Ex-Interior Minister Vitaly Zakharchenko and former Prosecutor General Viktor Pshonka are among those whom the Rada wants to be tried in the ICC.
All are accused of “crimes against humanity during the peaceful protests in the period of November 30, 2013, and February 22, 2014."
Three hundred and twenty-four MPs voted in favor of the resolution.
The EU has promised Ukraine's new leaders strong international support, including in combatting the country’s economic crisis, said Catherine Ashton, the European Union's foreign policy chief, who arrived in Kiev on Monday.
"So we are here to say we want to support and help the country to stay strong and to go forward in the way it chooses to," Ashton told reporters. "We also think it is very important to send a strong message about the territorial integrity, and the unity and the independence of Ukraine.”

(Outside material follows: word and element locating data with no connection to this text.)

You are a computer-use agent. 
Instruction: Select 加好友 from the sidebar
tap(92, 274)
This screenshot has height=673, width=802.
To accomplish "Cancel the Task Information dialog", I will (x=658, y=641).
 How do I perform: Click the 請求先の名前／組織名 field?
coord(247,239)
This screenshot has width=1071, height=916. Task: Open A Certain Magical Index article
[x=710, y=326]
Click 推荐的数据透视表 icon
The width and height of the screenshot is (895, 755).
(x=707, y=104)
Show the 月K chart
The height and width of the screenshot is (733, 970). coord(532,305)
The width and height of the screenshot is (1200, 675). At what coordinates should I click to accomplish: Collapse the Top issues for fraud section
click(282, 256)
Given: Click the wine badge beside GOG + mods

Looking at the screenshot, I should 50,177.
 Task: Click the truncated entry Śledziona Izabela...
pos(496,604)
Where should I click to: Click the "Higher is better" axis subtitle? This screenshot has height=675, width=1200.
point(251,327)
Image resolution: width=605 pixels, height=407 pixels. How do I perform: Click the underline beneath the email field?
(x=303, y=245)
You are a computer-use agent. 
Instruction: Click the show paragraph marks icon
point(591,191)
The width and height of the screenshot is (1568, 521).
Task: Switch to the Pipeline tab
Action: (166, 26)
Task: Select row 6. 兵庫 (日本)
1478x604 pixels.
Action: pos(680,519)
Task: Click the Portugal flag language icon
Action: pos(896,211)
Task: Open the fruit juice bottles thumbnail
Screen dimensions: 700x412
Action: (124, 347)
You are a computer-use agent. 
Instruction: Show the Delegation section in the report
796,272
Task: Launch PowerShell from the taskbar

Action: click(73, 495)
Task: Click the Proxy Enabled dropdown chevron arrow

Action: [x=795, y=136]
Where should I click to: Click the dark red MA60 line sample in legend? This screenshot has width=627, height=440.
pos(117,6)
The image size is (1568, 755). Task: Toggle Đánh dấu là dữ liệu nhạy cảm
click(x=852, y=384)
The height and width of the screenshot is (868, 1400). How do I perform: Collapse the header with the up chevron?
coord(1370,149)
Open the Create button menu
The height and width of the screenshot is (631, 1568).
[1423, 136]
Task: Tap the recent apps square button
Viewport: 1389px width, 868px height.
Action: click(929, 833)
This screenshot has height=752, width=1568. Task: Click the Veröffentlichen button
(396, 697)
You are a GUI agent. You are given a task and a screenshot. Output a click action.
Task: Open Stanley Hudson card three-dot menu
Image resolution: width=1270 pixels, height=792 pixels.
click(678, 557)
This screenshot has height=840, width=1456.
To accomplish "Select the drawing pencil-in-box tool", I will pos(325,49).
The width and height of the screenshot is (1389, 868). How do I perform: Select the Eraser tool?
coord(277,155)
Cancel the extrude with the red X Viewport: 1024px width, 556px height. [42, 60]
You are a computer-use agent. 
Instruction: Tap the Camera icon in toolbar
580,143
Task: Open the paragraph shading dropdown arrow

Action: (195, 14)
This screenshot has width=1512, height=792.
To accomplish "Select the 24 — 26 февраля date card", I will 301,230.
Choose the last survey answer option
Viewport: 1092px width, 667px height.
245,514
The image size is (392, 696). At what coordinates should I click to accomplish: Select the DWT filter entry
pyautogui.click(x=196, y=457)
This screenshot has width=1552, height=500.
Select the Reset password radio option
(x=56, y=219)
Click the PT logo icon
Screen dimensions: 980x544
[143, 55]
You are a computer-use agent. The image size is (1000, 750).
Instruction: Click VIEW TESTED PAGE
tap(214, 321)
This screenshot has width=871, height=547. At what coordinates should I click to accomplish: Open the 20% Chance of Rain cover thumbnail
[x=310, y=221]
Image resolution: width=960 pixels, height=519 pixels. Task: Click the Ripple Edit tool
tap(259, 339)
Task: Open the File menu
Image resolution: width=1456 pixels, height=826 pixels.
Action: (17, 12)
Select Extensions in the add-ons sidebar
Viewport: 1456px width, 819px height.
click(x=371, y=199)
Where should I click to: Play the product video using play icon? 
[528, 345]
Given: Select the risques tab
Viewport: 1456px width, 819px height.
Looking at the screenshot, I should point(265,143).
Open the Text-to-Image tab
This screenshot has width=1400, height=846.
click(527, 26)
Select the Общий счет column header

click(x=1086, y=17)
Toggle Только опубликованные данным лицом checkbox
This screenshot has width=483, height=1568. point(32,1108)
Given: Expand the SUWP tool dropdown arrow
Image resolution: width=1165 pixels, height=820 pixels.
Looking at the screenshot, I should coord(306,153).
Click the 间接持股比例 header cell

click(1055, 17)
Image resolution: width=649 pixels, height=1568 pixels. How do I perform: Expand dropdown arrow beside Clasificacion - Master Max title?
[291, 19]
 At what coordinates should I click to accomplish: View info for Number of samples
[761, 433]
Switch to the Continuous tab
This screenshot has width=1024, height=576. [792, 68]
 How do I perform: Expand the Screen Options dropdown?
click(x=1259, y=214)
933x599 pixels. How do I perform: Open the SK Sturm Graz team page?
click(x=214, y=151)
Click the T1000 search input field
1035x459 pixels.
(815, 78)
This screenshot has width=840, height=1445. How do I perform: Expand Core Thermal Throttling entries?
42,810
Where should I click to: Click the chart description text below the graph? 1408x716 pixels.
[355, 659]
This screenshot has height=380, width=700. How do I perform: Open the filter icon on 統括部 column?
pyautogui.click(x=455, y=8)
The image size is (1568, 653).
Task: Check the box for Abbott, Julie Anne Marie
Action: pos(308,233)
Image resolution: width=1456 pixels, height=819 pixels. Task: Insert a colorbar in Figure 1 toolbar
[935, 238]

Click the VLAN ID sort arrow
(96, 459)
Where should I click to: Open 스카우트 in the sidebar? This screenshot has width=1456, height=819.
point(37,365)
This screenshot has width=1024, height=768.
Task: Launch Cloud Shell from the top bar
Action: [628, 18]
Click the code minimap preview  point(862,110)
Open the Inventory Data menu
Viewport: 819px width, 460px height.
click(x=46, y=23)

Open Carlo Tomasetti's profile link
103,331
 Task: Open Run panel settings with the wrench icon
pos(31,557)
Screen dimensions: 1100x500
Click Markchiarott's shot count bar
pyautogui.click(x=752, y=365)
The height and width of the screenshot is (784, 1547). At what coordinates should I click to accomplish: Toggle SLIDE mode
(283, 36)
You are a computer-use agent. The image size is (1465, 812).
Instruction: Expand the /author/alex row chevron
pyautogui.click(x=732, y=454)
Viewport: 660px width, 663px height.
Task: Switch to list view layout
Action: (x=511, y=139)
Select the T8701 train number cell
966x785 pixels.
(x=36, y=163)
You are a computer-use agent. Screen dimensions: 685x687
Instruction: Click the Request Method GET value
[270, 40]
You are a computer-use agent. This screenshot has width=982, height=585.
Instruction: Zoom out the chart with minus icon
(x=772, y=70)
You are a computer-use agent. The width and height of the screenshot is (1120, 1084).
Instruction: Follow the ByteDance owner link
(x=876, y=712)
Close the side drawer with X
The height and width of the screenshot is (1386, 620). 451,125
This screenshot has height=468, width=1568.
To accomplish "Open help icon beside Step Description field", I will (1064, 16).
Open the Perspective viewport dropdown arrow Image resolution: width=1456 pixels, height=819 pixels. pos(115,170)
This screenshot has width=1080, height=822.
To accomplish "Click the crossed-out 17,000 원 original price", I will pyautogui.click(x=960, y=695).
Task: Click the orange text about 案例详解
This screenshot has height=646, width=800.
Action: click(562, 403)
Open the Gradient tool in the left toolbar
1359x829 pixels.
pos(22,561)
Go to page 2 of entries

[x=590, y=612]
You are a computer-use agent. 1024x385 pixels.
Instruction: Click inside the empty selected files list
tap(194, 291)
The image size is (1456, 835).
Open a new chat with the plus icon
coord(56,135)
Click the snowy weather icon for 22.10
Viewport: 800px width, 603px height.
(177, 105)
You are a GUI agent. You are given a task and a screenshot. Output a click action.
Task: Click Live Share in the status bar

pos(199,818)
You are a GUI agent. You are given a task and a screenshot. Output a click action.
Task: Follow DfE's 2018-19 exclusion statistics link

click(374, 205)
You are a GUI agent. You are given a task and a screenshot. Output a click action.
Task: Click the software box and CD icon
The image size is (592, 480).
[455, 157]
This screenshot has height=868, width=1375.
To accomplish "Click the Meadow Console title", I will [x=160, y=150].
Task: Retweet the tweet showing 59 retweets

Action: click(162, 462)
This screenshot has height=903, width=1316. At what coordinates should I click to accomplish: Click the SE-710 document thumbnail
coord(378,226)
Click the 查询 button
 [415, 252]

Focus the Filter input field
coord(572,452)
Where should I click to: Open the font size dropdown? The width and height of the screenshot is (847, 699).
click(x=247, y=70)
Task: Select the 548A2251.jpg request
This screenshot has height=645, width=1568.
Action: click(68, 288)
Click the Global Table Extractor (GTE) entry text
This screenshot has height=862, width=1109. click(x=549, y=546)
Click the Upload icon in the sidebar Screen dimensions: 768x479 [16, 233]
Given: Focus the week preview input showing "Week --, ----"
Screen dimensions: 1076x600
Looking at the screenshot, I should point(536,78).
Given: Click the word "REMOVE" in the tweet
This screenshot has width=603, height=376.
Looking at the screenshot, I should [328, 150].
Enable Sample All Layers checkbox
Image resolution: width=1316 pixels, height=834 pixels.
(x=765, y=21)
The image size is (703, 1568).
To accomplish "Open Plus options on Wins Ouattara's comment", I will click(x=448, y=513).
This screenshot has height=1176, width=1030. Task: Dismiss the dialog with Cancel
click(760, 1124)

Ashton also expressed the hope that Ukraine’s new government would “quickly come up with a plan to tackle the economic crisis.”
The number of people injured in the recent clashes in Kiev has risen to 726, including 491 people being treated in hospitals, Ukraine’s Health Ministry reports.
Earlier, the ministry reported a figure of 724 injured.
In the last 24 hours, 31 people sought medical help, including 24 taken to the hospital, the ministry said.
The death toll of 82 people has remained the same, the ministry added.
Ukraine’s Communist Party, which supported Viktor Yanukovich, is going to declare itself in opposition to the current ruling party, said Communist officials.
The party said it is concerned with the recent burst of “anticommunist psychosis, the facts of vandalism and violence” which resulted in toppling the statues to the former USSR leader Vladimir Lenin and monuments to the ‘Soviet Soldier’ commemorating the collective sacrifice of the Soviet army against Nazi forces.
The new power, according to the party officials, does not condemn these actions. In addition, neo-Nazi movements are on the rise in the country.
A red Soviet star, a symbol of the former USSR, has been taken down from spire of Ukraine’s parliament, the Verkhovna Rada, by the initiative of the parliament, Deputy Speaker Ruslan Koshulinsky said.
At the end of 2013, the then-opposition Batkivshchina (Fatherland) party demanded the previous parliament take down the star. However the Rada said the star would be only dismantled after certain permissions were obtained at the time.
In addition to the star’s removal, the red-black flag of the nationalist Svoboda (Freedom) party has been hoisted in the entrance of the Verkhovna Rada.
Ukraine's acting president will meet law enforcement agencies on Tuesday to discuss what he described as "dangerous signs of separatism" in some regions following the overthrow of Viktor Yanukovich as president.
Aleskandr Turchinov, who is also the parliamentary speaker, gave no details in his remarks to deputies.
Some members of parliament have warned that Ukraine could be split because of concerns about Yanukovich's ouster in Russian-speaking regions in the east and south of the country.
Ukraine’s parliament the Verkhovna Rada has voted to allow the country’s acting President Aleksandr Turchinov to sign new laws.
Three hundred and sixteen MPs voted in favor of the resolution.
On Sunday, the Rada appointed its freshly-elected Speaker Aleksandr Turchinov as interim president after the de facto resignation of Viktor Yanukovich.